When the crawler meets the anti-climbing: it's better to take a hard line than a detour
Brothers who engage in data collection understand that the anti-climbing mechanism of the target site is like a thief. Recently, an e-commerce price comparison brother and I spit out: "I take axios to write the crawler script, at first it was good, the next day I blocked the IP!" In fact, this problem is particularly common, the site found that a large number of IP requests in a short period of time, the direct blackout is not negotiable.
This is where proxy IPs come in. The principle is simplyGive each request a new "vest".It's like having different people take turns going to the supermarket to inquire about prices.
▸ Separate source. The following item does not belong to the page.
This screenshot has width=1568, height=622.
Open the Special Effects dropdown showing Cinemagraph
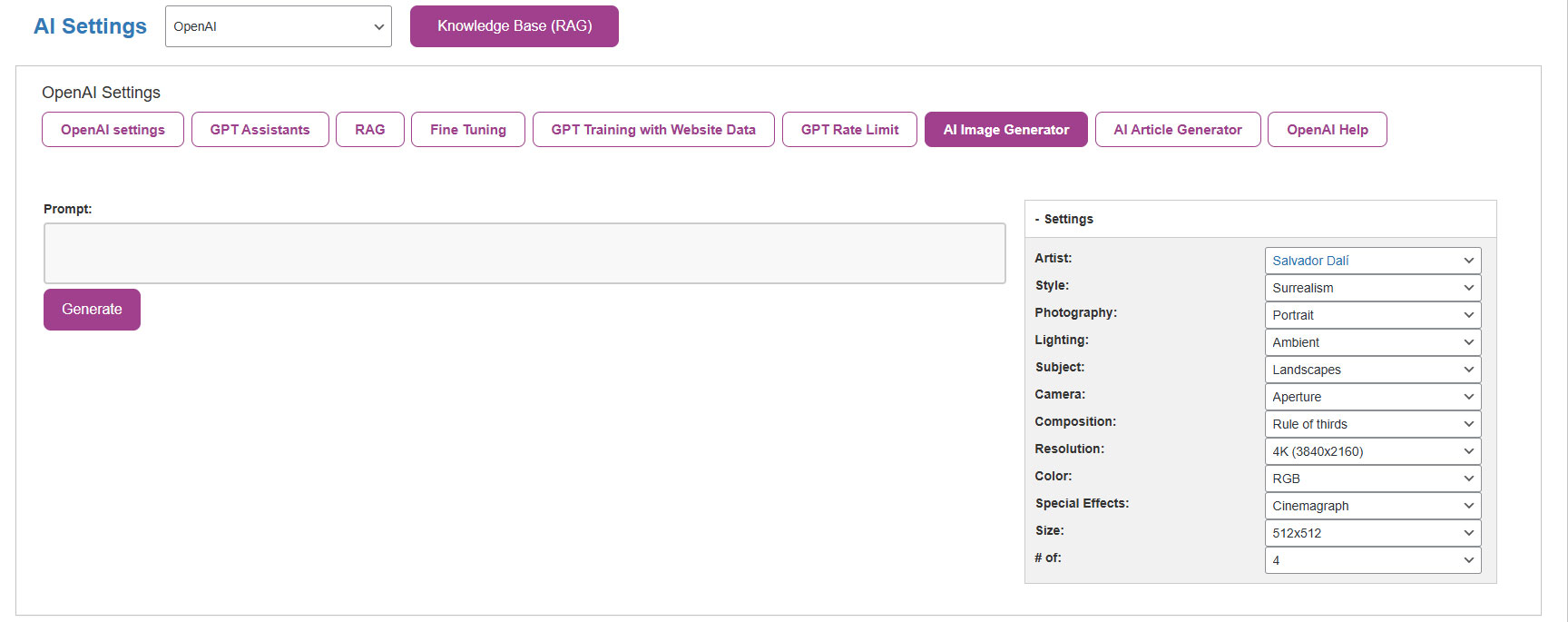(x=1372, y=506)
With ipipgo's service, which automatically switches IPs for each request, the site can't tell if it's a real person visiting or a machine collecting.
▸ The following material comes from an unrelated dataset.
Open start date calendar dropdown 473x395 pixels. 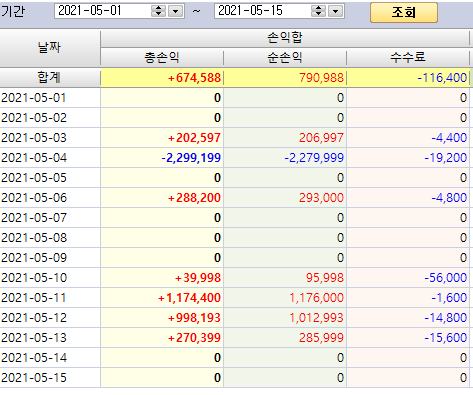[x=175, y=11]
Axios Configuration Proxy in Three Steps
axios itself does not come with proxy functionality, you have to use http-proxy-middleware middleware. Install the dependencies first:
npm install axios http-proxy-middleware --save
Configuration example (focus on the proxy section):
const axios = require('axios');
const { createProxyMiddleware } = require('http-proxy-middleware');
const service = axios.create({
baseURL: 'https://target-site.com',
timeout: 5000, proxy: false
proxy: false // Must disable default proxy
});
// Proxy middleware configuration
const proxyOptions = createProxyMiddleware({
target: 'https://target-site.com',
changeOrigin: true,
router: function(req) {
// Get the dynamic proxy IP from ipipgo
return `http://${ipipgo.getProxyIP()}`;
}
});
// Mount to the axios instance
service.interceptors.request.use(proxyOptions);
A guide to HF collection to save your life
It's not enough to have an agent, you have to be strategic:
| pothole | prescription |
|---|---|
| IP switching too often | Use each IP for at least 30 seconds before switching |
| Requests are too regularly spaced | Random delay 1-5 seconds |
| Header features are too obvious | Browser fingerprinting library with ipipgo |
Special reminder: do not write a dead proxy IP in the code! It is recommended to use ipipgo's API to dynamically obtain, their IP pool is updated every day 8 million + addresses, the probability of being blocked can be reduced by 70%.
Real-world pit avoidance QA
Q: Proxy IP timeout when I use it?
A: eighty percent is using a free agent, it is recommended to change ipipgo exclusive line. Measured their response speed can be controlled within 200ms, much more stable than the public proxy.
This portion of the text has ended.